▸ **What is needed**
In the material below, find every line containing "handle" and copy that line.

#### Source data

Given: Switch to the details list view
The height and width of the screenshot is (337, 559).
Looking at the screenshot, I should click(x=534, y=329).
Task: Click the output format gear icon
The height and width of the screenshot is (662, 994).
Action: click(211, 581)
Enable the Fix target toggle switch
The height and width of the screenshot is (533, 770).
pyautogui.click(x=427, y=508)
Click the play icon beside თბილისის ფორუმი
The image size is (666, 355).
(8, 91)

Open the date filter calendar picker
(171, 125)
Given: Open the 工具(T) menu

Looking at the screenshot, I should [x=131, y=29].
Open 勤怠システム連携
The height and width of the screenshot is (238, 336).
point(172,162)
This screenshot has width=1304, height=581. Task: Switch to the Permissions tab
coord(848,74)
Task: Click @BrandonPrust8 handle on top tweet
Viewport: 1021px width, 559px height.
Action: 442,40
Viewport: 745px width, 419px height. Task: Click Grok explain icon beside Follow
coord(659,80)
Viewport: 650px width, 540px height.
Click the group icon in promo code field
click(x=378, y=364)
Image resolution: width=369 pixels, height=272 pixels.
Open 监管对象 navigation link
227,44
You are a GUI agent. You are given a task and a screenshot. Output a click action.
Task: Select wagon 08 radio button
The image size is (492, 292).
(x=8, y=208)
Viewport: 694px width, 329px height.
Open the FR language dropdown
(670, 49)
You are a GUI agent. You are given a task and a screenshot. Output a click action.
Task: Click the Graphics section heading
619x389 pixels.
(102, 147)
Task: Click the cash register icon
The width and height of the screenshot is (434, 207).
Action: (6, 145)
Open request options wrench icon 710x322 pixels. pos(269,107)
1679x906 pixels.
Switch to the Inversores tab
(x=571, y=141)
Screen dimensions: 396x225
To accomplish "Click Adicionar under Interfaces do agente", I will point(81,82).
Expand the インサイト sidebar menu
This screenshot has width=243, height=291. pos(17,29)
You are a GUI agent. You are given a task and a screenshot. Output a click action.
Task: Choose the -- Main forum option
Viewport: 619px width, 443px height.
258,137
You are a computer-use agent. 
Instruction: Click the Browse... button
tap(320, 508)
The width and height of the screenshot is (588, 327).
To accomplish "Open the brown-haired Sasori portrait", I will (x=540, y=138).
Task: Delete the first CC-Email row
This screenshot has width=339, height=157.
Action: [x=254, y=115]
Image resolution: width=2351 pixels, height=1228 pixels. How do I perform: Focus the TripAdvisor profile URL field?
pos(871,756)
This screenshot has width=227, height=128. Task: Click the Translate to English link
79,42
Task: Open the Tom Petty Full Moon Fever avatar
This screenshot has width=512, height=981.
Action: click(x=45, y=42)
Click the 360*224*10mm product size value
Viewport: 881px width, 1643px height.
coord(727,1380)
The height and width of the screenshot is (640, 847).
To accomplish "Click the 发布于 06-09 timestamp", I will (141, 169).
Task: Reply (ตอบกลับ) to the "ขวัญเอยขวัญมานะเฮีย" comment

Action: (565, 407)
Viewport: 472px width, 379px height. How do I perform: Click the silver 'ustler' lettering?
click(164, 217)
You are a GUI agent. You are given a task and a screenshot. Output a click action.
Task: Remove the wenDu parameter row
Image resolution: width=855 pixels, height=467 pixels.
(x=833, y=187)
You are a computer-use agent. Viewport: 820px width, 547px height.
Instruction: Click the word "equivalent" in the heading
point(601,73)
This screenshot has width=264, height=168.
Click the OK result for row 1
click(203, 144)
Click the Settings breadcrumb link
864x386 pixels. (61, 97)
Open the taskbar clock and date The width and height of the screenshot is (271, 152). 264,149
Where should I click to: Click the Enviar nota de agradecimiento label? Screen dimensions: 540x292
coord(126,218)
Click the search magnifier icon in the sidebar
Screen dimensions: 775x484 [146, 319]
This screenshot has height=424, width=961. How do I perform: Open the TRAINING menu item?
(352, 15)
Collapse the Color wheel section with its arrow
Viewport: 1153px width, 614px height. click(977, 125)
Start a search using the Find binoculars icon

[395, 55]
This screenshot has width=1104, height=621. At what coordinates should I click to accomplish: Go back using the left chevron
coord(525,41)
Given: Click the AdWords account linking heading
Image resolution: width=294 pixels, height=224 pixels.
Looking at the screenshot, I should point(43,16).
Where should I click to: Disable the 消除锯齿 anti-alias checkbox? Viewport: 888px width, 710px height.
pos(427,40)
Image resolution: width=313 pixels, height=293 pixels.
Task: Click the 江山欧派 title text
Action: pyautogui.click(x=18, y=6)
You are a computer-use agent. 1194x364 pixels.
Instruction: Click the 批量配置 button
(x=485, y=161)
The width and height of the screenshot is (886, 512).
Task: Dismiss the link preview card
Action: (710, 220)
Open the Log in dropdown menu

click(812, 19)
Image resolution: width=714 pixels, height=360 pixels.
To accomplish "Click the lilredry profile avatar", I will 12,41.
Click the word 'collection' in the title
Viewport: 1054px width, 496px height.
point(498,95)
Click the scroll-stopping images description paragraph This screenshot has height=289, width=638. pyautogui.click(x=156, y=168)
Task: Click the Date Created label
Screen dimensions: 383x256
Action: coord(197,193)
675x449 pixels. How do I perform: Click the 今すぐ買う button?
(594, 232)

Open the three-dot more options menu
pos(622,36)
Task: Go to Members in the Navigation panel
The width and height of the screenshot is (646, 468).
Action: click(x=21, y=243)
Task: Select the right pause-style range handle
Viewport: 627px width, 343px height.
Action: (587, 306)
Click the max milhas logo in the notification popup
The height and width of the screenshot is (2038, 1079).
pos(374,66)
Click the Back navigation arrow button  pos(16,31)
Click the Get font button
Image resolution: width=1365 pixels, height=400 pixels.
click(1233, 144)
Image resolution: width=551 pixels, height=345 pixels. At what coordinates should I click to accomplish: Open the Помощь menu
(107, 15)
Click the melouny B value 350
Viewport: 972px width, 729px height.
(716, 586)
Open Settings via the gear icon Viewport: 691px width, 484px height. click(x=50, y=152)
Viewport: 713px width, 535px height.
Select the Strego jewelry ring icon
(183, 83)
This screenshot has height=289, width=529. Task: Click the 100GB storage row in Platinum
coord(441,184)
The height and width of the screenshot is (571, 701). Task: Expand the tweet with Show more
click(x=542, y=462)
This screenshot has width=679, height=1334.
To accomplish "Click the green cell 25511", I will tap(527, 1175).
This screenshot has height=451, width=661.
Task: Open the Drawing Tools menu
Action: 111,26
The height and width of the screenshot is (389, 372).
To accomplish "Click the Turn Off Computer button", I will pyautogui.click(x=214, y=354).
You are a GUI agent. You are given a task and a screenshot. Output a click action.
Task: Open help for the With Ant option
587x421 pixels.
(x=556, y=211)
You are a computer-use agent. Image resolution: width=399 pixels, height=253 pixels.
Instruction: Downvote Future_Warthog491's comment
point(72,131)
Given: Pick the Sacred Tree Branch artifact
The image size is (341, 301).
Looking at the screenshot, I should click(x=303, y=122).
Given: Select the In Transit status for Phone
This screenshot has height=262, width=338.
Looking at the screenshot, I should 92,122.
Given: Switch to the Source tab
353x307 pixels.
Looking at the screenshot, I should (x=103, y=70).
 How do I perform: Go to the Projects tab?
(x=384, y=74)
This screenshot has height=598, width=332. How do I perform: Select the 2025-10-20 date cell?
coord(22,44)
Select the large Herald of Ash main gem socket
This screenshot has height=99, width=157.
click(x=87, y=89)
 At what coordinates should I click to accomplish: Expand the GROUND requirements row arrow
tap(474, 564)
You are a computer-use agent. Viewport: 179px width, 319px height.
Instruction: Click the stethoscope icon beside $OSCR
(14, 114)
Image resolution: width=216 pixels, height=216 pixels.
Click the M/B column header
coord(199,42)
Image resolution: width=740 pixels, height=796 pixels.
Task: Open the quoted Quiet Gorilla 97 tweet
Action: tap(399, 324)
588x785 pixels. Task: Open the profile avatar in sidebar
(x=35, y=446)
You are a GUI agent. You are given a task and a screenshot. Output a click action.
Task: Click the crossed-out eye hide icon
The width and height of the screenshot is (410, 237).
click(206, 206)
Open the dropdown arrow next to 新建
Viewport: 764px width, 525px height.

########

▸ **Completed exercise**
Task: Click @BrandonPrust8 handle on top tweet
Task: Select the right pause-style range handle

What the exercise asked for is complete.